Quando temos uma perda é muito difícil digerir a situação.
Não é uma coisa para qual estamos preparados.
Normalmente associamos as perdas ao fracasso, quando nem sempre uma coisa está ligada a outra.
Não acho que tenhamos que ver através dessa ótica, não devemos nos sentir como se tivéssemos perdido uma pessoa importante.
Se ela foi ou é realmente importante deixou coisas boas e isso é o que se deve cultivar, os aspectos positivos dos relacionamentos.
Não são as pessoas que passam, mas a vida que segue seu caminho natural.
Por um lado é bom.
Se a vida fosse uma coisa permanente e imutável não haveria o crescimento interior.
Hoje nos encontramos, amanhã sempre vem um afastamento que vejo como temporário e, como tenho uma visão reencarnacionista, acredito que mais cedo ou mais tarde nos reencontraremos.
O essencial é que durante os momentos que vivemos próximo a alguém tenhamos podido acrescentar alguma coisa, que possamos ter criado vínculos positivos.
Mas também não é só com as pessoas, mas com tudo.É imprescindível que tenhamos consciência de cada momento, por mais doloroso que isso possa parecer.
Temos que ter consciência do sabor da comida ou bebida que consumimos, temos que ter consciência do ar que respiramos, do que dizemos e como dizemos.
Temos que saber ouvir e diferenciar ouvir de escutar.
Ao pisar na grama ou na areia, ao vestir uma roupa ou se despir para o amado, a consciência do momento é essencial.

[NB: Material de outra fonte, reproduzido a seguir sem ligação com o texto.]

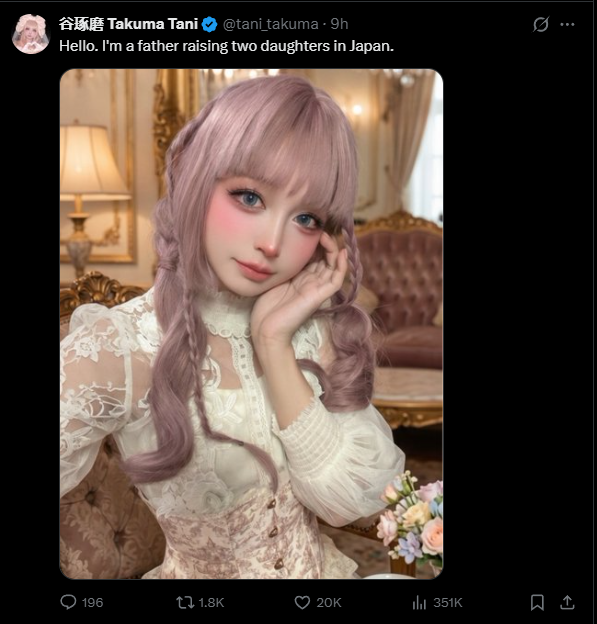The height and width of the screenshot is (624, 597).
Task: Expand the attached portrait photo
Action: [251, 324]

Olhar uma flor com suas nuances de formas e tons, as cores das paredes de nossa casa com atenção, bem como a decoração e,ver o outro com olhos atentos, também é importante.

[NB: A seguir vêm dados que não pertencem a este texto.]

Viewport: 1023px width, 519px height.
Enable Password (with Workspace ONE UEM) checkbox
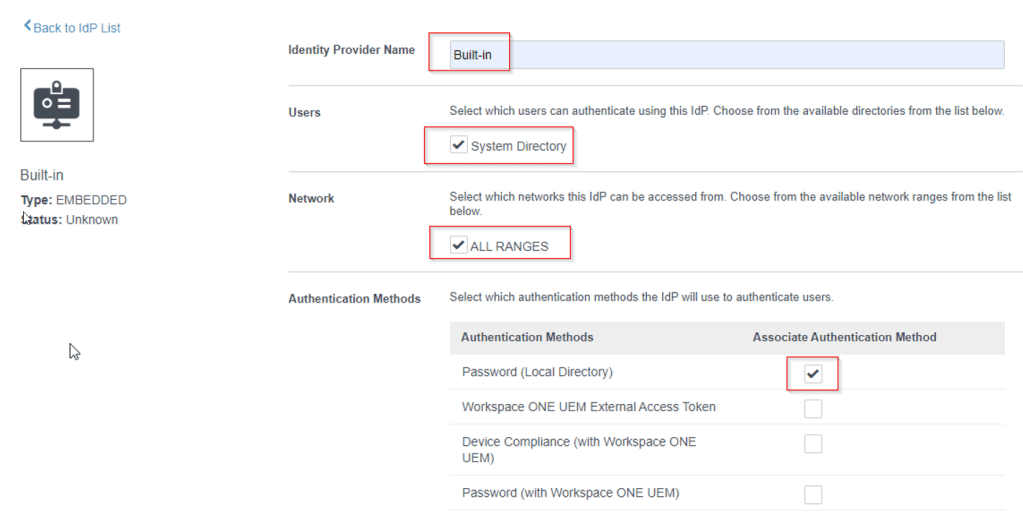point(813,494)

Ao se ver no espelho ter olhos atentos e generosos.
Saber olhar e saber separar a vontade do desejo na hora de alimentar.

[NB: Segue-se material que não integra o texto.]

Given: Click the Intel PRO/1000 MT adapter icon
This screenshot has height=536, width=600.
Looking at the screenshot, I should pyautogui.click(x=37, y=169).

Saber o momento exato de estender a mão ou de saber recolher na hora certa.
Discernir a hora de falar do momento de silencio.
Conhecer e planejar cada passo que se queira dar na vida.
Há coisas que depois de feitas não se tem como voltar atrás.
Não alimentar idéias mirabolantes, mas sem nenhum resultado prático.
Saber que ter um ideal não é querer viver uma fantasia.
As pessoas se acostumam a viver a vida por viver, sem consciência do momento e sem perspectivas do futuro.
Quando vislumbram a possibilidade de alguém lhe fazer feliz, agarram-se a isso como se fosse uma tábua de salvação, sem ao menos avaliarem se vai ser realmente uma coisa boa.
E, se não sai exatamente da maneira como almejaram sentem-se como se tivesse tido perdas enormes.
Transferem para o outro a responsabilidade por trazer a felicidade, quando ser feliz é, mais do que um direito, um dever, cuja responsabilidade é exclusiva e de inteira responsabilidade de nossa parte, que cabe - a cada um de nós - assumir integralmente.